The real numbers on an $800,000 purchase
Say you buy at $800,000 with 10% down, a $720,000 loan, and a 6.5% note rate. Principal and interest runs about $4,551 a month. With a 2-1 buydown, year one is calculated at 4.5%: about $3,648, roughly $900 a month less. Year two runs at 5.5%: about $4,088, roughly $460 less. Year three, the full $4,551 begins. Total subsidy: in the neighborhood of $16,000, paid by the seller into an escrow account at closing. These are illustrative round numbers at example rates; your lender prices the real thing.
Buydown vs price reduction: the same seller dollars, two jobs
That same $16,000 as a price cut takes the home to $784,000. Your loan drops by about $14,400, which trims the payment by roughly $90 a month, forever, and lowers your property tax basis a touch. So: the buydown front-loads relief into two years; the price cut spreads a smaller relief across thirty. If your plan is to refinance when rates fall, or your income is climbing, the buydown is the better use of the seller's money. If you are stretching to qualify and plan to hold, take the price cut. Year three arrives on schedule either way, so never buy a payment you cannot make at the full rate.

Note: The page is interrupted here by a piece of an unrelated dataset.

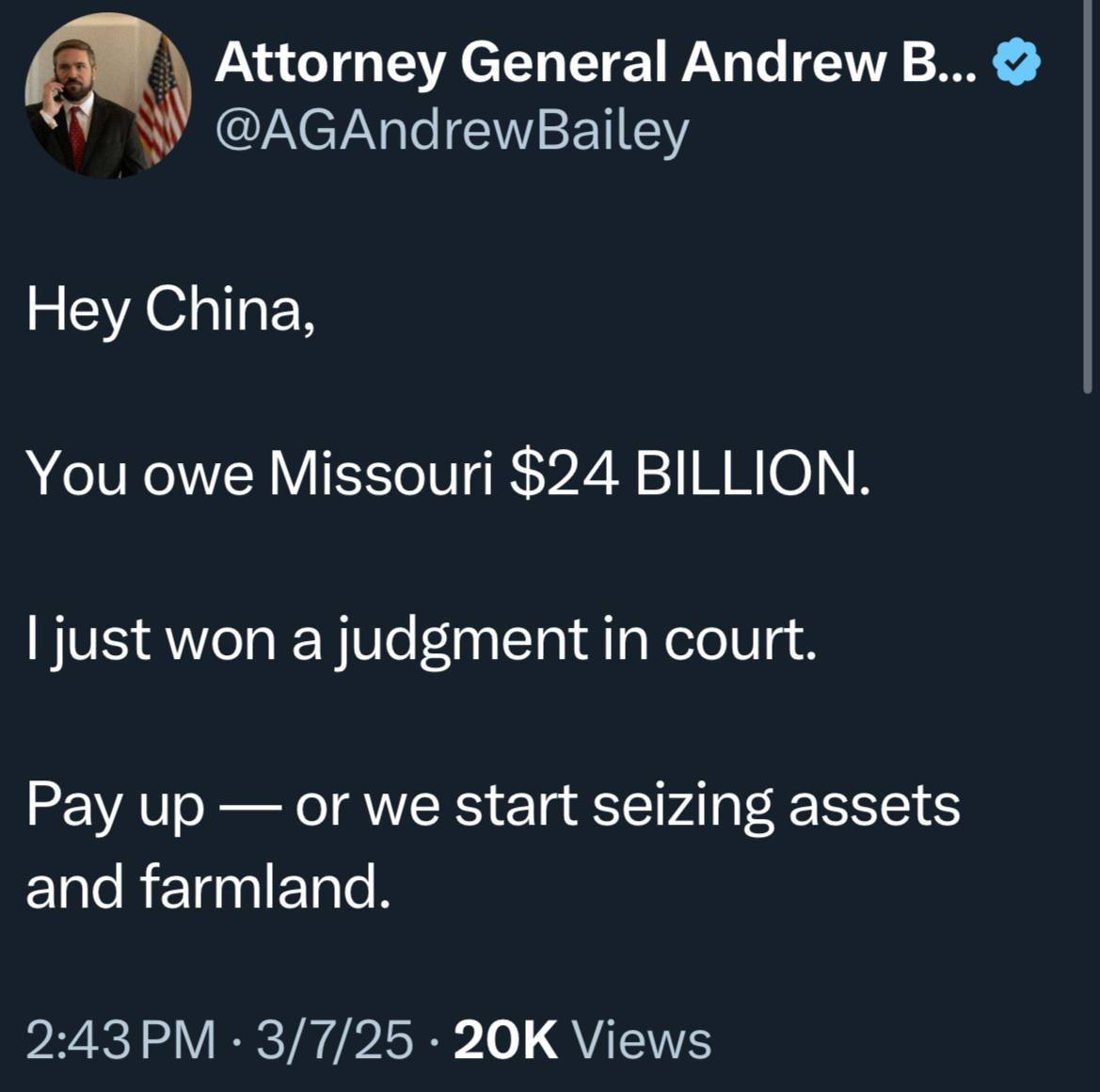The width and height of the screenshot is (1100, 1092).
Task: Click the word 'seizing' in the tweet
Action: click(x=683, y=807)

Concessions live where the leverage is: listings past their first few weekends, price-reduced homes, and new construction where builders protect their comps by paying incentives instead of cutting prices. Watch the days-on-market on the listing, then make the buydown part of the offer, not an afterthought. A buyer's agent who tracks which SCV listings are sitting knows exactly where to ask.

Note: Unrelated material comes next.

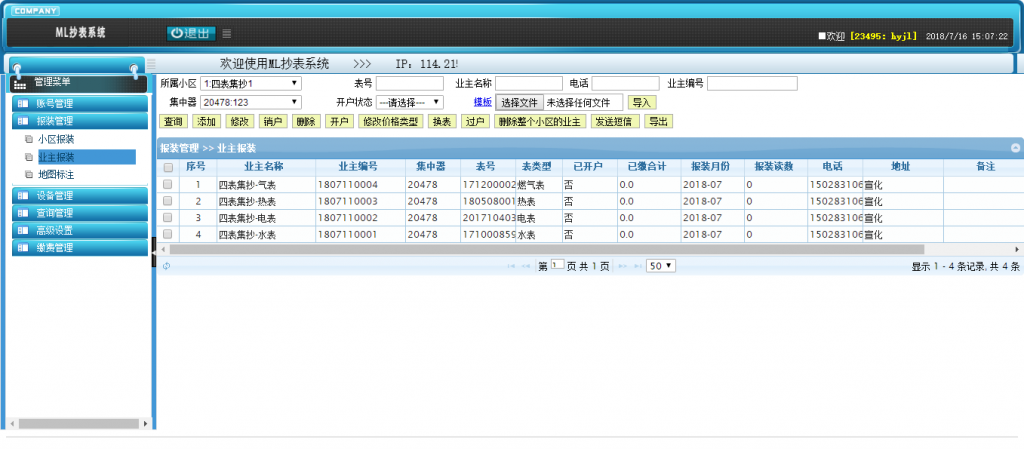Click the 业主名称 search input field
Image resolution: width=1024 pixels, height=449 pixels.
click(x=529, y=84)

The fine print that matters
You qualify at the note rate, not the teaser. Unused buydown funds typically credit your payoff if you refinance or sell early. And the concession has to fit within your loan program's seller-credit limits alongside any closing cost help you negotiated. Sort the whole concession stack, buydown, closing costs, repairs, as one negotiation. Connor represents sellers only and refers buyers to a dedicated buyer's agent who runs this play properly. The easiest way to start looking remains the open house: no agreement to sign, just doors.
Common questions
- What is a 2-1 buydown?
- A temporary rate reduction, usually paid for by the seller as a credit. Your payment is calculated at 2% below your note rate in year one and 1% below in year two, then the full note rate from year three on. The cost, the sum of those payment differences, sits in an escrow account and subsidizes your payment each month.
- Who pays for a 2-1 buydown?
- Almost always the seller or builder, as a negotiated concession. On a slower listing, a seller-paid buydown is a way to move the home without cutting the price as visibly. You can pay for one yourself, but at that point compare it against permanent discount points instead.
- Is a 2-1 buydown better than a price reduction?
- They do different jobs. The buydown gives maximum relief in the first two years, which helps if money is tight now and you expect income growth or a refinance. A price cut is permanent: it lowers your loan, your payment forever, and your property tax basis. If you plan to hold the loan long term and rates do not fall, the price cut usually wins. Run both sets of numbers before choosing.
- What happens if I refinance or sell during the buydown?
- The unused buydown funds do not vanish; they are typically applied against your loan payoff. That makes the buydown a reasonable bridge if you expect rates to drop: you get subsidized payments now and lose little if you refinance early. Confirm the handling with your lender before closing.
- Do I qualify at the buydown rate or the real rate?
- The real note rate. Lenders qualify you at the full rate, not the year-one teaser, so a buydown does not stretch your approval. That is by design: year three arrives whether or not the payment fits.
Example figures are illustrative, not a loan quote. Your lender provides actual rates, payments, and program limits.